It's not my first venture into this hobby but it's my second big layout since...1982 ! Yep I'm a "_Dinosaur" !_😄😄😄


----------



## Gramps (Feb 28, 2016)

Will you be able to reach into the curve where the two legs on the bottom and right sides of the L meet? It doesn't appear that this layout will be able to be in a corner of the room because the top and left sides of the plan would be unreachable. 

I'm curious if this will be a European railroad since you are from Switzerland and if so Michael E is the expert here on that.


----------



## Garfield (Jun 5, 2021)

Gramps said:


> Will you be able to reach into the curve where the two legs on the bottom and right sides of the L meet? It doesn't appear that this layout will be able to be in a corner of the room because the top and left sides of the plan would be unreachable.


 Good question !
I never think about that before you ask.


Gramps said:


> I'm curious if this will be a European railroad since you are from Switzerland and if so Michael E is the expert here on that.

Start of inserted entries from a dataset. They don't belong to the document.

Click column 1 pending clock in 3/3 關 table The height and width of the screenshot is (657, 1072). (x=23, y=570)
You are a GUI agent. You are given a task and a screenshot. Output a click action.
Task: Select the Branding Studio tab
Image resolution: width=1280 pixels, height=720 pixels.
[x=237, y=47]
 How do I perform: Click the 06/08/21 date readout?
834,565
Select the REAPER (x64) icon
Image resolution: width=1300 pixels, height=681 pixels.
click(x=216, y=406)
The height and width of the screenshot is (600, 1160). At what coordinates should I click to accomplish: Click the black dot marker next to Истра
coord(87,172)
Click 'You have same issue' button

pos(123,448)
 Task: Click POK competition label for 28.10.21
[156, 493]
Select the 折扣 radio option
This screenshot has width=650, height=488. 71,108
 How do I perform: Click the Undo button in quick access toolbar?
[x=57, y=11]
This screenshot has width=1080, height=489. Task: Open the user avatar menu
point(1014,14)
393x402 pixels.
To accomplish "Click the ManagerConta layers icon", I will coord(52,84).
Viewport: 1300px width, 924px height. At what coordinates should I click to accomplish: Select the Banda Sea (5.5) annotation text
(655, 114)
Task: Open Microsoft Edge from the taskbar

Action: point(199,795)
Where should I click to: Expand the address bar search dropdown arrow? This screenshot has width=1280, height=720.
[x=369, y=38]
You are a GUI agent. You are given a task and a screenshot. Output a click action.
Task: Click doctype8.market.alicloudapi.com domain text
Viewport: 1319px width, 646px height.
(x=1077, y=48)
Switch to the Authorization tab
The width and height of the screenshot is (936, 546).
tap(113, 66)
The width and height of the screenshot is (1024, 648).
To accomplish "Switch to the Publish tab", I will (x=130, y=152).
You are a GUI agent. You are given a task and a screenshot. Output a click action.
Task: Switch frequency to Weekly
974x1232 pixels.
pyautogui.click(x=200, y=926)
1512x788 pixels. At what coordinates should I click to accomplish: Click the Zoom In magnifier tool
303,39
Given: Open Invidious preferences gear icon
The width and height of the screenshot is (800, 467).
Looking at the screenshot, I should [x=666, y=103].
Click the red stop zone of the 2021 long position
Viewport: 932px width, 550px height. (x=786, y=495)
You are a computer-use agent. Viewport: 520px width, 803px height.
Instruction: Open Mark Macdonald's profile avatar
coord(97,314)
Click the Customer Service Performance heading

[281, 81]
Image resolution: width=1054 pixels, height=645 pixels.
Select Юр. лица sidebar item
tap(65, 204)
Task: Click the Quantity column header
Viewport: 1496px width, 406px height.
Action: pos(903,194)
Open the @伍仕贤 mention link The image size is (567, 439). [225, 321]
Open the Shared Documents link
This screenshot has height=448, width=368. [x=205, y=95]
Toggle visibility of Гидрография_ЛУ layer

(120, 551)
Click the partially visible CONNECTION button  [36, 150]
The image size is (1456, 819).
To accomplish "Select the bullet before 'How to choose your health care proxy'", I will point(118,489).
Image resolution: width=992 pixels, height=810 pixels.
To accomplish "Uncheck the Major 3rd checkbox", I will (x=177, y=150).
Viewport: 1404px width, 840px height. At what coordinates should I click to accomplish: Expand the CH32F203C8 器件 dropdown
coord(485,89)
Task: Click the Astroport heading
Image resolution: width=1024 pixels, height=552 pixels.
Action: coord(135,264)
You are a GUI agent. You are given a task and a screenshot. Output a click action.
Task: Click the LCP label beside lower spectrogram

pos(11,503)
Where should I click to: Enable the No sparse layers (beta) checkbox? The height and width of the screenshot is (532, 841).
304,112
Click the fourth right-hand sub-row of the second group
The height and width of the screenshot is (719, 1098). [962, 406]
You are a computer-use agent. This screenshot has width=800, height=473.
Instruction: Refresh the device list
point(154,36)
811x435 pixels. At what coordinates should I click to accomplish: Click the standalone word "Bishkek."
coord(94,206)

 I'll use all my stuff (H0 and 00). I can have a little Hornby 0-4-0 and a Bachmann switcher at the same time on my layout. No area or era in particular. The famous rule #1 applies !


----------



## Garfield (Jun 5, 2021)

Gramps said:


> Will you be able to reach into the curve where the two legs on the bottom and right sides of the L meet? It doesn't appear that this layout will be able to be in a corner of the room because the top and left sides of the plan would be unreachable.


I found the solution in this thread: (HO) Southern Montana, 1965


----------



## mesenteria (Oct 29, 2015)

I think the photo of the partly completed layout shows a reversing loop just behind the tunnel portal. If so, that introduces an electrical complication, but it's easily resolved. We can talk about that if there's a turnout behind that tunnel portal.


----------



## traction fan (Oct 5, 2014)

Garfield said:


> Many thanks for your help. Much appreciated. Just found a better idea here: (HO) Southern Montana, 1965


Garfield;

That Southern Montana layout looks a lot better! 😊 

Traction Fan


----------



## traction fan (Oct 5, 2014)

Garfield said:


> Many thanks for all your inputs. Very appreciated. You helped me to avoid a lot of bad ideas.
> Here is my first plan inspired by (HO) Southern Montana, 1965. I have to add turnouts, sidings...but that's the general idea.
> 
> View attachment 560490


Garfield;

I like the Southern Montana plan with the center aisle. You will be able to get in closer to the rear track.

Traction Fan 🙂


----------



## CTValleyRR (Jul 26, 2014)

Since you have Anyrail, try this: add a ruler 30" long to your design (30" is about what most people can reach successfully. Use that to measure distances across the layout to the closest point where you are able to stand. I suspect you will still find some reach issues.


----------



## jackpresley (Dec 19, 2017)

Garfield said:


> View attachment 560495


I like this generally. I think you mentioned that you are using Anyrail. I'd suggest you get the free version of TrainPlayer (a simulator) and export your AnyRail plan to it and run some train(s) on it. I personally find that if I like it in the simulator, I'll like the real thing. Conversely, if I don't like it, even a little. in the simulator, I'll definitely NOT like it in real life.


----------



## GarfieId (Jun 10, 2021)

Many thanks for all your replies. Unfortunately, Train Player doesn't work on my old PC and I' don't know why...


----------



## GarfieId (Jun 10, 2021)

New idea of the day to avoid a lot of issues (hope so):


----------



## J.Albert1949 (Feb 3, 2018)

Curve on upper left corner could be wider radius - more graceful.

Lower left hand area could use an industrial siding, perhaps two (branching from one switch on the main).

Center top could use an industrial siding.

Yard needs at least one more track.


----------



## GarfieId (Jun 10, 2021)

Good ideas. Thanks. Here is the new plan:


----------



## mesenteria (Oct 29, 2015)

Halfway around your major curve, the inner one off of which comes the switching tracks, you could place a 'trailing point' curved turnout, probably a Walthers #7.5 would work, and back a cut of cars into an industrial spot toward the bottom curve on the diagramme. This would add more oomph to your trackage and give you both trailing point and leading point switching...if you want it.

Secondly, where the siding, or the arrival/departure track nests inside that inner curve, you proceed for a distance toward the turnout that affords access to the main again. I would consider reducing the tangent so that a #6 turnout could be fit there instead of what appears to be a #4.5 or so. I suggest this because longer cars, especially with body-mounted couplers, will not want the S-curve that currently exists, especially if you get a few longer passenger cars for a daily commuter run to and from 'the city'. While you're at it, do the same on the lower end.


----------